In the March 5 issue of the Journal of Biological Chemistry, lead author Alejandro P. Adam and his colleagues at the college's Center for Cardiovascular Science are reporting that vascular cells' ability to properly regulate fluid movement is not necessarily affected solely by the activity of an enzyme that for years has been in the crosshairs of scientists and pharmaceutical developers.
"Learning the mechanisms of inflammation is a key step in the development of new and better therapies to improve the outcome of widespread pathologies, such as stroke, heart attack, septic shock and pulmonary edema," said Adam, a postdoctoral fellow at the cardiovascular center. "To determine which are the best targets for treatment, we need to understand exactly what role each molecule is playing in the regulation of the vessel walls, and we found that the enzyme Src may be needed to get changes in barrier function but by itself is not sufficient."
Blood vessels, which form a tight barrier between blood and the surrounding tissues, are composed of endothelial cells that act as gatekeepers, controlling how, when and where molecules of water, solutes and blood cells pass through them into the body's tissues.
Previous studies have shown blocking the enzyme Src altered the structure of a protein known to hold the endothelial cells together, thus, keeping their barriers tight and limiting tissue damage caused by fluid accumulation, or edema.

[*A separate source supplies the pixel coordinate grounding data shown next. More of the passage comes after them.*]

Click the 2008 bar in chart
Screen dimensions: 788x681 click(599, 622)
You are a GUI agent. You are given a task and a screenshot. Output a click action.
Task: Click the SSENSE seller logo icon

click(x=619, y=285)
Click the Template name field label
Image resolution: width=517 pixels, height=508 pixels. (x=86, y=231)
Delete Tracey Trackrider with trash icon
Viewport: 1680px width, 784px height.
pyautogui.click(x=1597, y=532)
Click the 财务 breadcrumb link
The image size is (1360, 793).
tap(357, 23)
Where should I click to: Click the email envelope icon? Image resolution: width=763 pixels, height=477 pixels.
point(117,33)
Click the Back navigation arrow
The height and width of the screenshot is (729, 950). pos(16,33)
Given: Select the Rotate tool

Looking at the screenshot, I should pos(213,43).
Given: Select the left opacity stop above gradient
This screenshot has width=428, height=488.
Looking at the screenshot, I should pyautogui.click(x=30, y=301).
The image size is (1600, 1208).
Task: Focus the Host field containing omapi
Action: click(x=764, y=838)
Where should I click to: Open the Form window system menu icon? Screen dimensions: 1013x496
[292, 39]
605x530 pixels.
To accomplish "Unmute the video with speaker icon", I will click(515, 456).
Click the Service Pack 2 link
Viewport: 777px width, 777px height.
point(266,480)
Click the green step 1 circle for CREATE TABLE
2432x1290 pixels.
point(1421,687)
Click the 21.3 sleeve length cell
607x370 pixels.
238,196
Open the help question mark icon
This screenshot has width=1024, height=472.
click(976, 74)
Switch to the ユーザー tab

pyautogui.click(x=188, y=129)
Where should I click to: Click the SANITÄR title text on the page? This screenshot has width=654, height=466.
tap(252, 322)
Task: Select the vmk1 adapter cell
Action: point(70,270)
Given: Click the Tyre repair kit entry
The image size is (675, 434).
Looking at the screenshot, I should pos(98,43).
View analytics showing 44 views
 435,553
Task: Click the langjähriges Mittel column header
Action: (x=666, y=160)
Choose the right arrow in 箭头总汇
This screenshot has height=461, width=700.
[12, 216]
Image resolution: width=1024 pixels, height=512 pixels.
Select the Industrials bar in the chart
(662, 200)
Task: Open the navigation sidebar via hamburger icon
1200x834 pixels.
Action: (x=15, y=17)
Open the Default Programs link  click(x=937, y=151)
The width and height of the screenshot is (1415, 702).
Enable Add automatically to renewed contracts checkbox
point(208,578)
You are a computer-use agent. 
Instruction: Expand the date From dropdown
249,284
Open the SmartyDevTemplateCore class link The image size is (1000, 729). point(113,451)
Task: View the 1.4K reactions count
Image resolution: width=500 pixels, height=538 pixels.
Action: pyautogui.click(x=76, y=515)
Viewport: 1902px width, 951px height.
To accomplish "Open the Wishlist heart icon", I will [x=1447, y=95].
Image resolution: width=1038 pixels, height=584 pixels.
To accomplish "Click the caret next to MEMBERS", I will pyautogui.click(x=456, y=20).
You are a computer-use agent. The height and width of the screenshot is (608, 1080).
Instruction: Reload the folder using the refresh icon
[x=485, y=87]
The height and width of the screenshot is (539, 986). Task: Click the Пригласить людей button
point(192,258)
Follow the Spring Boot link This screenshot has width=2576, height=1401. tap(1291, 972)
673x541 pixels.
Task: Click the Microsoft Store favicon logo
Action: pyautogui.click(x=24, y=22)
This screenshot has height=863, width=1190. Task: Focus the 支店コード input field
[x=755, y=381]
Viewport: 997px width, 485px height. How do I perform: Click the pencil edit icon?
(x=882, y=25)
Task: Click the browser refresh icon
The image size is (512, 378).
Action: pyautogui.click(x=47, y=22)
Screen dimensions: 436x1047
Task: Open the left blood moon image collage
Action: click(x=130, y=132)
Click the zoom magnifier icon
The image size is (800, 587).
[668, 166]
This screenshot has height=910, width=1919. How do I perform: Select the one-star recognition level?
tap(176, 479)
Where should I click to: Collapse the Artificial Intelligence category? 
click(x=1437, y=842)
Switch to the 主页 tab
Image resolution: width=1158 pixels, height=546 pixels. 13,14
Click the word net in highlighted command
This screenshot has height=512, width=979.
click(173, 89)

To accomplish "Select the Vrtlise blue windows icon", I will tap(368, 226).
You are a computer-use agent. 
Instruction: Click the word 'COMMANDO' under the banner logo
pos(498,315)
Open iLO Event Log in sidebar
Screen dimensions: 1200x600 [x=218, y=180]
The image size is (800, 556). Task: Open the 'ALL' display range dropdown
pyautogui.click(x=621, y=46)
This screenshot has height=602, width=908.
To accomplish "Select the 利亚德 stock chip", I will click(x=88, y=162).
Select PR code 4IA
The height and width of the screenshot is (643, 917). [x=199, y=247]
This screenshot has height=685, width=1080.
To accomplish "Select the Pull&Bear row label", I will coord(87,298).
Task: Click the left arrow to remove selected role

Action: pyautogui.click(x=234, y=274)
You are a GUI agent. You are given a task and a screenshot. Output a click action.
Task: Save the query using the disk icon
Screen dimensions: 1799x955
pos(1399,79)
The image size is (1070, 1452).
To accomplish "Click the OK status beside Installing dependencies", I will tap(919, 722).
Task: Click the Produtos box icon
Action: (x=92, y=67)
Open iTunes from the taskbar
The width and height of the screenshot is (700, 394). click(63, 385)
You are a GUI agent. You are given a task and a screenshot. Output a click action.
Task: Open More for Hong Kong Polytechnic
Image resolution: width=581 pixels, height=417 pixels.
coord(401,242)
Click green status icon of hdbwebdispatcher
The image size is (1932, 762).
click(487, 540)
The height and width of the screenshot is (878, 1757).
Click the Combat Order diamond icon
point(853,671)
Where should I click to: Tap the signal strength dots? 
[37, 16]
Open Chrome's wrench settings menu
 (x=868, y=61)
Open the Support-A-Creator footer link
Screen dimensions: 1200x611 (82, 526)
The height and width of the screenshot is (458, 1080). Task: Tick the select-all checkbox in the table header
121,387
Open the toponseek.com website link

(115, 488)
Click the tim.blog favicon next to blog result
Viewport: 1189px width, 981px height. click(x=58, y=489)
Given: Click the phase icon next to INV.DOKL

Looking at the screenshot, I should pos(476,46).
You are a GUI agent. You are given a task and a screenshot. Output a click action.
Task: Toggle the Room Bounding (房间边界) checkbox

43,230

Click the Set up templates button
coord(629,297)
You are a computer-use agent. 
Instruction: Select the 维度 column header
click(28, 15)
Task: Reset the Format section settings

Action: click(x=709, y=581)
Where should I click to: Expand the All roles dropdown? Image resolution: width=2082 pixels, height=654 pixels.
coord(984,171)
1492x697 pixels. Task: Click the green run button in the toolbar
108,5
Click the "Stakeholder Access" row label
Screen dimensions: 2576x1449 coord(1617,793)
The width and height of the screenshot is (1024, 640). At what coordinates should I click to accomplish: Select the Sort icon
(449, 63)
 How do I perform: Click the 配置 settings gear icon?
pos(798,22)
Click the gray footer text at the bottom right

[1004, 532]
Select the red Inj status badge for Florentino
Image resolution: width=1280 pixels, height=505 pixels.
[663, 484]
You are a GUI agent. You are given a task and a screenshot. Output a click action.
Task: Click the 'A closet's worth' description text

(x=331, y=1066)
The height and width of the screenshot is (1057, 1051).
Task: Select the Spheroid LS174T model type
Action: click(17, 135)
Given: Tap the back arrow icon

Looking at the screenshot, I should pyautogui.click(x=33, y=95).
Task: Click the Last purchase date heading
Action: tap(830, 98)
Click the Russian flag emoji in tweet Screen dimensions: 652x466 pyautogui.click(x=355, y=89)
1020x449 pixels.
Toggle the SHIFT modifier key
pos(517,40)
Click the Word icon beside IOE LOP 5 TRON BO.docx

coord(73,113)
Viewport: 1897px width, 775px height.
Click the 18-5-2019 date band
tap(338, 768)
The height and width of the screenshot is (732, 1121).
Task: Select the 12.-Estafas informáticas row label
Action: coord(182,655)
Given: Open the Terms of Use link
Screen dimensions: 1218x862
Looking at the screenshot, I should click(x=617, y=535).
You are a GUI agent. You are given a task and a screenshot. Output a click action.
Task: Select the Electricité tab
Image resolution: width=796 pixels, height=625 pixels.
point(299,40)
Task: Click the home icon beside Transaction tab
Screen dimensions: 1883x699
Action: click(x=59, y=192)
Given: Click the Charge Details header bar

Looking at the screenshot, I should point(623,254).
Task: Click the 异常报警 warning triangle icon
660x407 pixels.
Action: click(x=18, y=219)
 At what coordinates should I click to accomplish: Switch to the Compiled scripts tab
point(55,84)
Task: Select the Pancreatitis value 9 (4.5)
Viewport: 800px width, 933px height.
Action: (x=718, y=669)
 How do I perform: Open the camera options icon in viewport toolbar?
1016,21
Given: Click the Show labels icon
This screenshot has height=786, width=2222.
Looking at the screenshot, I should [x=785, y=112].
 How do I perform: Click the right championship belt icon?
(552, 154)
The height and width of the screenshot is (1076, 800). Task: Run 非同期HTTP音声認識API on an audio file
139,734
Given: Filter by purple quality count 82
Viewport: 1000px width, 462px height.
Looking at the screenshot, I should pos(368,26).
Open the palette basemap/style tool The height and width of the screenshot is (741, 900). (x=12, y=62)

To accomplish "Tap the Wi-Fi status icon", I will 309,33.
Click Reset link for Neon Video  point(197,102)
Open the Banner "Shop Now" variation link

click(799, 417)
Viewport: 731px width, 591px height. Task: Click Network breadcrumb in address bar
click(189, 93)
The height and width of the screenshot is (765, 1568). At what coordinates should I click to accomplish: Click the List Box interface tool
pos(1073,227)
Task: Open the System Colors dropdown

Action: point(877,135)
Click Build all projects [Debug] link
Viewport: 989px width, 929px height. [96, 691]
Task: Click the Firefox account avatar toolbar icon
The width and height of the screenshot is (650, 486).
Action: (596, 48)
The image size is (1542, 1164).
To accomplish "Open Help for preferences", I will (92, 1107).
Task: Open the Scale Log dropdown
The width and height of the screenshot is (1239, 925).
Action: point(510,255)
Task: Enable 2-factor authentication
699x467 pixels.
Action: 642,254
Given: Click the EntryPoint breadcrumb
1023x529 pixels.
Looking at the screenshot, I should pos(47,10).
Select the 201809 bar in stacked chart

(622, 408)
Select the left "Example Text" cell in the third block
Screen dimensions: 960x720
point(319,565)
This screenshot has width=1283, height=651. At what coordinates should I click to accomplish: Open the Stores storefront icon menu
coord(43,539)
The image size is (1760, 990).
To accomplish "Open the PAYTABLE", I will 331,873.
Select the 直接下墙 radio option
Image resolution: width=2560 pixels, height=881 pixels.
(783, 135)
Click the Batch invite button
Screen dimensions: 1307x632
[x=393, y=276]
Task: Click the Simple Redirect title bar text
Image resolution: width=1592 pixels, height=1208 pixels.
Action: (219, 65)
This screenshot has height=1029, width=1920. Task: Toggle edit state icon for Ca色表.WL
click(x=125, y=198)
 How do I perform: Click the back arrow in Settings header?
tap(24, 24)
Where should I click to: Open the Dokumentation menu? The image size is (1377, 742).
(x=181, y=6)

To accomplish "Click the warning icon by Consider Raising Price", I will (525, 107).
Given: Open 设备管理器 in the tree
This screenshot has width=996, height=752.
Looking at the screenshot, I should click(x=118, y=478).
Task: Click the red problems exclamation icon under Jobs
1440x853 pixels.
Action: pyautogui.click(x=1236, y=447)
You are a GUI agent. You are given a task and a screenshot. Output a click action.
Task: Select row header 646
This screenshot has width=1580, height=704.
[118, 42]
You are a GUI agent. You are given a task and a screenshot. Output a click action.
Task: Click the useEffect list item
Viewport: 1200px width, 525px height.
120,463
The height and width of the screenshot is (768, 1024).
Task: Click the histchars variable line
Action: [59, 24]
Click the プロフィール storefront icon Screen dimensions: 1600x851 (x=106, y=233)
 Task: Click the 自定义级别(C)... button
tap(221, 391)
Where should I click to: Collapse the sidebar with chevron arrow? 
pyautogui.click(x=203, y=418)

"We found that Src indeed adds several phosphates to this protein, but this addition of the phosphates did not alter barrier function of the endothelial cells," explained professor Peter A. Vincent, who oversaw the team's research. "These findings suggest other pathways are needed for Src to change permeability and open the door to future studies to determine what these other signals are."
There are many "adhesion molecules" involved in holding endothelial cells together and many signaling molecules that tell the adhesion molecules when to hold onto or release each other. Vincent's team is moving forward with what he calls a "two-hit model" - the idea that endothelial cells require two different signals to open up cell-cell connections and allow the passage of fluids.
"Many factors lead to a complex array of signals inside the endothelial cells to promote this loss of barrier function," Adam said. "A two-hit model would explain much better than a single-hit model the regulation of the vascular permeability. On the pharmacological side, it would allow us to propose other drug targets to prevent or reverse inflammation and edema."
By being named a "Paper of the Week" by the Journal of Biological Chemistry, the article by Adam and Vincent, graduate student Amy L. Sharenko and associate professor Kevin Pumiglia has been categorized in the top 1 percent of papers reviewed by the journal's editorial board in terms of significance and overall importance.